Array traversal in Java - Time & Space Complexity
When we look at array traversal, we want to know how the time to run the code changes as the array gets bigger.
We ask: How many steps does it take to go through all the items?
Analyze the time complexity of the following code snippet.
public void printArray(int[] arr) {
for (int i = 0; i < arr.length; i++) {
System.out.println(arr[i]);
}
}
This code goes through each item in the array and prints it out one by one.
Identify the loops, recursion, array traversals that repeat.
- Primary operation: The for-loop that visits each element in the array.
- How many times: Exactly once for each element, so as many times as the array length.
As the array gets bigger, the number of steps grows in a straight line with the size.
| Input Size (n) | Approx.
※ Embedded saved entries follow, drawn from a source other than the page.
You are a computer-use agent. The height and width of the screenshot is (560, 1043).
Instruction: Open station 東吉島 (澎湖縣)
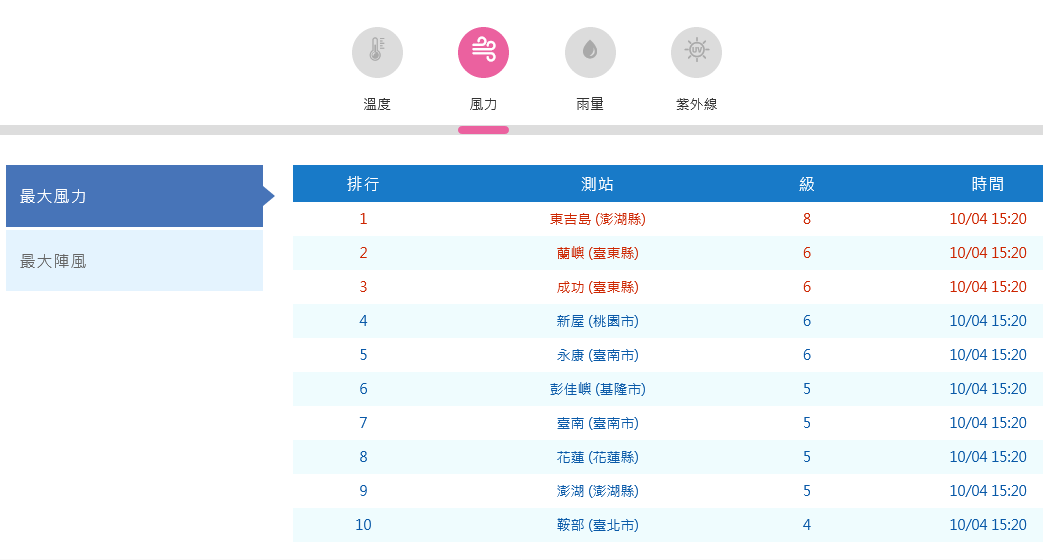(597, 219)
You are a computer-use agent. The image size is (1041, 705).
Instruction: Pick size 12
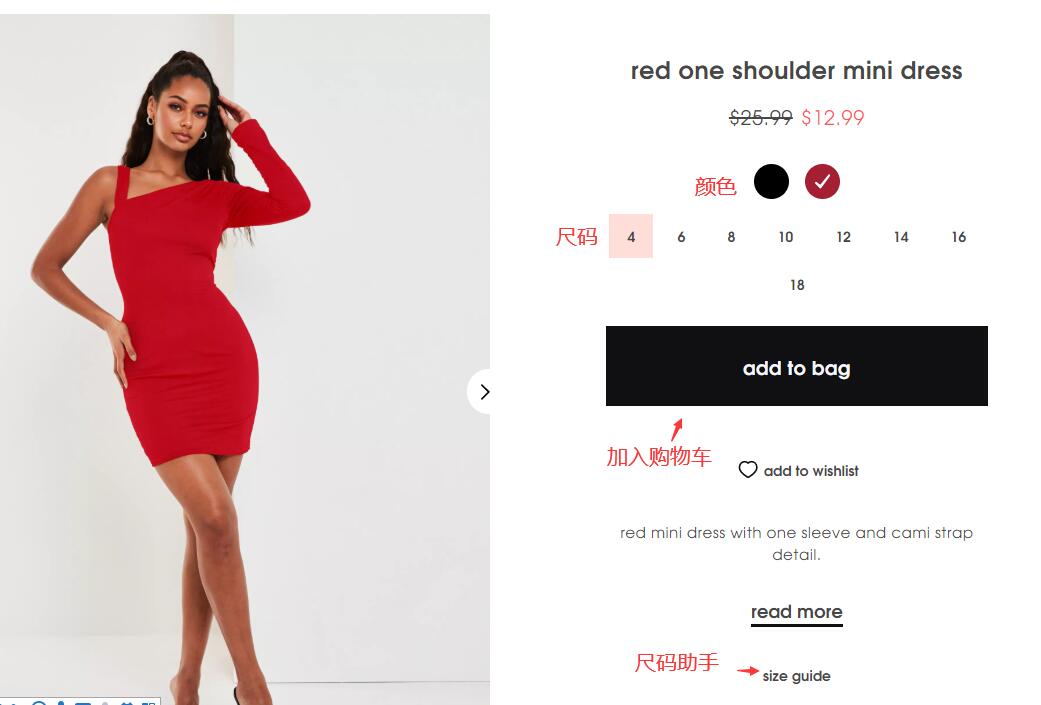(x=843, y=237)
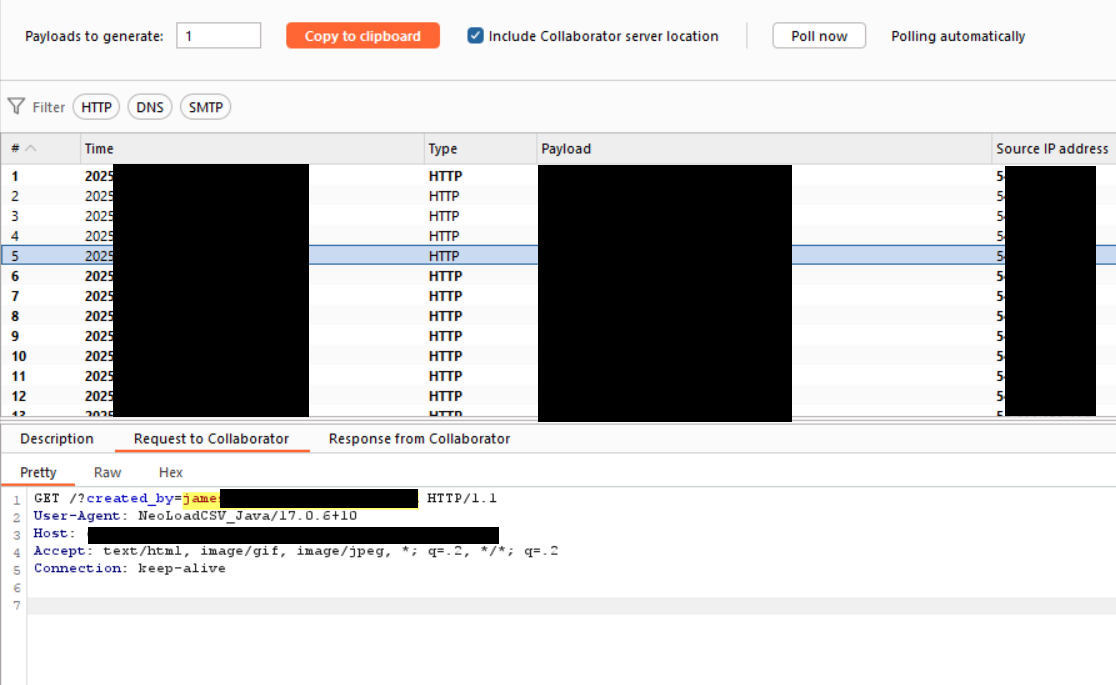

Operations |
|---|---|
| 10 | 10 steps |
| 100 | 100 steps |
| 1000 | 1000 steps |
Pattern observation: Doubling the array size doubles the work done.
Time Complexity: O(n)
This means the time to finish grows directly with the number of items in the array.
[X] Wrong: "The loop runs faster because it just prints items quickly."
[OK] Correct: The speed of printing does not change how many times the loop runs; it still visits every item once.
Understanding how array traversal scales helps you explain simple but important code clearly in interviews.
"What if we nested another loop inside to compare each element with every other? How would the time complexity change?"